Survival Advantage of ADT+RT in Prostate CA Extends to Older Men

Reduced cause-specific, all-cause mortality for older men with locally-advanced, screen-detected disease

MONDAY, Jan. 5, 2015 (HealthDay News) -- Androgen-deprivation therapy with radiotherapy (ADT plus RT) is associated with a survival advantage over ADT alone for older men with locally advanced or screen-detected high-risk prostate cancer, according to a study published online Jan. 5 in the Journal of Clinical Oncology.
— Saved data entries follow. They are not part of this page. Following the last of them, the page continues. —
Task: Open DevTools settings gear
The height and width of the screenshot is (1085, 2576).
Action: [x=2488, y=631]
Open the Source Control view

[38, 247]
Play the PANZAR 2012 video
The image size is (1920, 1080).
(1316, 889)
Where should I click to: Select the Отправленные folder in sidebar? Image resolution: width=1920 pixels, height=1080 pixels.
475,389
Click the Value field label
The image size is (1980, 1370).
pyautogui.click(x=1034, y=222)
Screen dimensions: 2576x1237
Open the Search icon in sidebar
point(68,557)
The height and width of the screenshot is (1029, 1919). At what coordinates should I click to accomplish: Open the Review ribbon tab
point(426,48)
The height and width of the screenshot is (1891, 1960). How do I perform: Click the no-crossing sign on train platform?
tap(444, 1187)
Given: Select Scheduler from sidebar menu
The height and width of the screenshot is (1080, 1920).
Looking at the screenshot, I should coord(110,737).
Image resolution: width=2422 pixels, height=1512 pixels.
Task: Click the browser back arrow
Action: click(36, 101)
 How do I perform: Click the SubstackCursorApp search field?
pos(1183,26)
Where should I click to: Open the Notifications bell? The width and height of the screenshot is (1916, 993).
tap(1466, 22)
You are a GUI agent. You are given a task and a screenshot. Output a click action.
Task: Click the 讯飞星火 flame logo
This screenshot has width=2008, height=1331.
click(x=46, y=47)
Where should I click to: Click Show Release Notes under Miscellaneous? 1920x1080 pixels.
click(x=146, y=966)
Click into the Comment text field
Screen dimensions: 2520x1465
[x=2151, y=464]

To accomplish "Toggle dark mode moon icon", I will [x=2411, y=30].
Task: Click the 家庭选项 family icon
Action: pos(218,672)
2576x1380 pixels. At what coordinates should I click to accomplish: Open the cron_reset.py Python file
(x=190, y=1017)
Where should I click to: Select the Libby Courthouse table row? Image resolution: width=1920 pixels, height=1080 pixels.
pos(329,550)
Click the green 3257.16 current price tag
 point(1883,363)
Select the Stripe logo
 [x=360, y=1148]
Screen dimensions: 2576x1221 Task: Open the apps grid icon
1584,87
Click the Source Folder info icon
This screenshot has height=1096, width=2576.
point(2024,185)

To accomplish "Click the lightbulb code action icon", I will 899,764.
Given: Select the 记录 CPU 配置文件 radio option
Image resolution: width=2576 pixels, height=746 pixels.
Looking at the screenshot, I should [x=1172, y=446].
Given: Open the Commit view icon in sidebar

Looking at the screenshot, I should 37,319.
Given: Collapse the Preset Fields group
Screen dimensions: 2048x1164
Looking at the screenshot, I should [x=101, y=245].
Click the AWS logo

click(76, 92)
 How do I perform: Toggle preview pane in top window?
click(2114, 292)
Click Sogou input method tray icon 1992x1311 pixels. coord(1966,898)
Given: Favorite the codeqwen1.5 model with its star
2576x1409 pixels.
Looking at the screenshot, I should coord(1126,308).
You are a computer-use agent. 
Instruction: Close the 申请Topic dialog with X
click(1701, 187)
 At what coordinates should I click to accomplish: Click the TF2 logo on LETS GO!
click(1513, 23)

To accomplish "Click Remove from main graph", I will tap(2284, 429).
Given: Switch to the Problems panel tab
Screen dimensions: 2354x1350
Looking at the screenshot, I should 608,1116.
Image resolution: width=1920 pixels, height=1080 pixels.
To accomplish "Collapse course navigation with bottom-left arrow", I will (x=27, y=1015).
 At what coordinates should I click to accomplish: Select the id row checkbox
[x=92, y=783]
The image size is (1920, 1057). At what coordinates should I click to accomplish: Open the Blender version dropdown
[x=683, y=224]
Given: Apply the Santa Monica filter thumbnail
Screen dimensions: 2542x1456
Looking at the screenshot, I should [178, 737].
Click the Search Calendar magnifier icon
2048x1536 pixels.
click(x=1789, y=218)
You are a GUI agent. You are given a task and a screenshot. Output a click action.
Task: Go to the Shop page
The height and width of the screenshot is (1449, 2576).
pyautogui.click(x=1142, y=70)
Justin E. Bekelman, M.D., from the University of Pennsylvania Perelman School of Medicine in Philadelphia, and colleagues conducted nonrandomized effectiveness studies of ADT plus RT versus ADT in three cohorts of patients diagnosed between 1995 and 2007. The randomized clinical trial (RCT) cohort included men aged 65 to 75 years; the elderly cohort included men aged older than 75 years with locally advanced disease; and the screen-detected cohort included men aged 65 years and older with screen-detected high-risk prostate cancer.

The researchers found that ADT plus RT correlated with reduced cause-specific and all-cause mortality compared with ADT alone in the RCT cohort (propensity score-adjusted hazard ratios, 0.43 and 0.63, respectively). There was no significant difference in effectiveness estimates for the RCT cohort versus those from randomized trials (P > 0.1). ADT plus RT correlated with reduced cause-specific and all-cause mortality in the elderly and screen-detected cohorts. Similar estimates were produced in instrumental variable analyses.

"Older men with locally advanced or screen-detected high-risk prostate cancer who receive ADT alone risk decrements in cause-specific and overall survival," the authors write.